_REQUIRED ACTION_
For this exercise, output exactly and only the lines running from the one with "Image resolution: width=385" through the final line of the data below, without pictures.

_RECORDS SHOWN_
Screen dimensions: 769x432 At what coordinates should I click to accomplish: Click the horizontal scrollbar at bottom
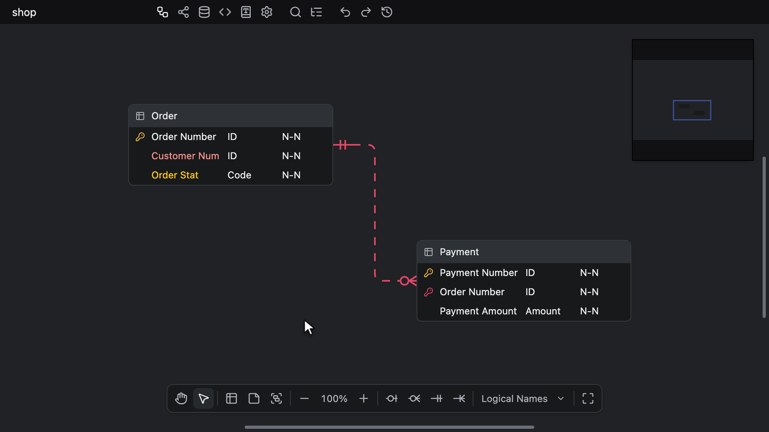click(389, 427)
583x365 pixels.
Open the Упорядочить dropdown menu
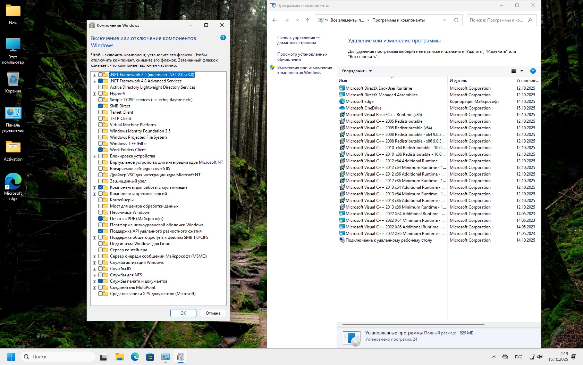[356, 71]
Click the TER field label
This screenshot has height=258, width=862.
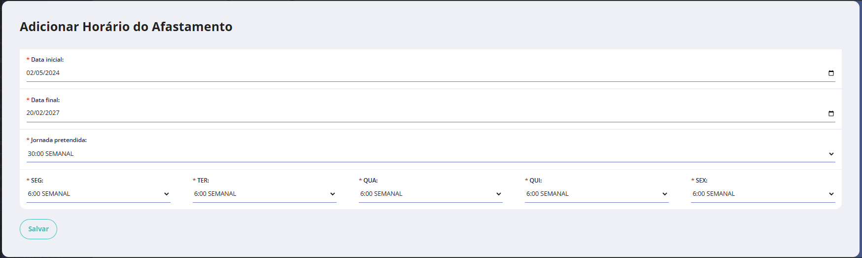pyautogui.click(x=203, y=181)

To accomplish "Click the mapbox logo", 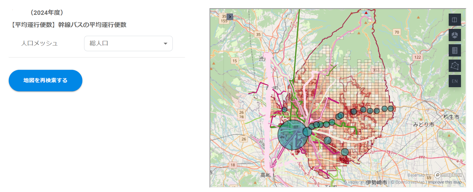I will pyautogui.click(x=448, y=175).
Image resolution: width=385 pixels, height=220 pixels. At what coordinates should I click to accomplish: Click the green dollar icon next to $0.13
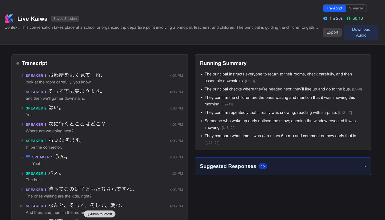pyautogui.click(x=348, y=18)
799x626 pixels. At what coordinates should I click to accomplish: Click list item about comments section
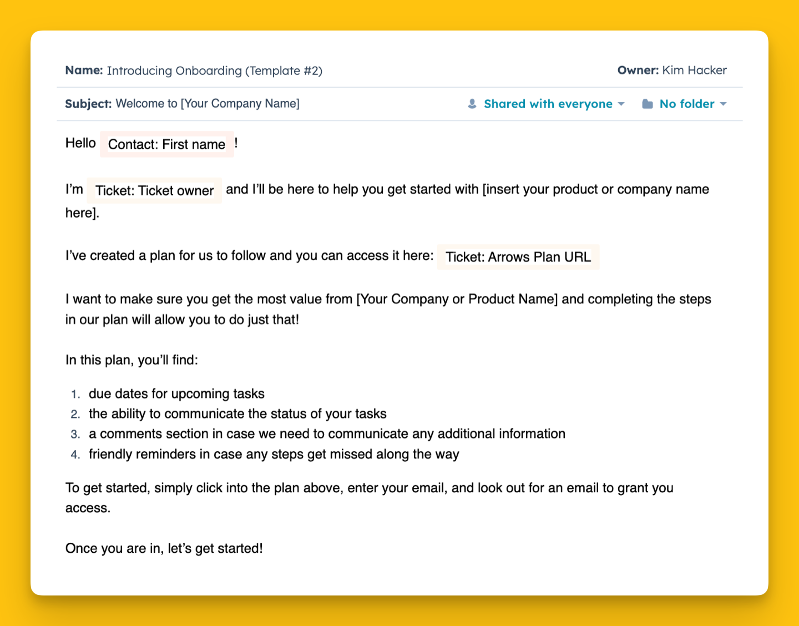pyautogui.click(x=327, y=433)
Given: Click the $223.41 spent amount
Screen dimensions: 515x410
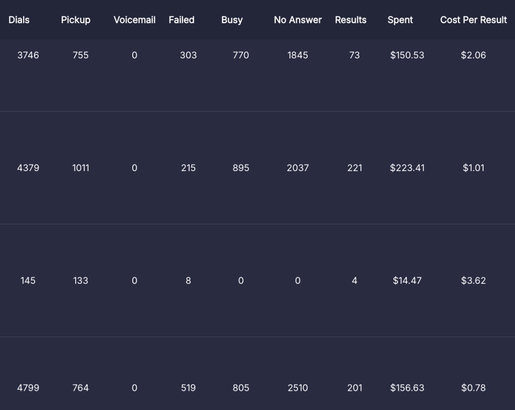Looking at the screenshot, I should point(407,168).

_ANSWER TO THIS TASK_
Image resolution: width=385 pixels, height=220 pixels. At what coordinates should I click to accomplish: Click the green dollar icon next to $0.13
pyautogui.click(x=348, y=18)
799x626 pixels. At what coordinates should I click to accomplish: Click list item about comments section
pyautogui.click(x=327, y=433)
Given: Click the $223.41 spent amount
Screen dimensions: 515x410
Looking at the screenshot, I should point(407,168).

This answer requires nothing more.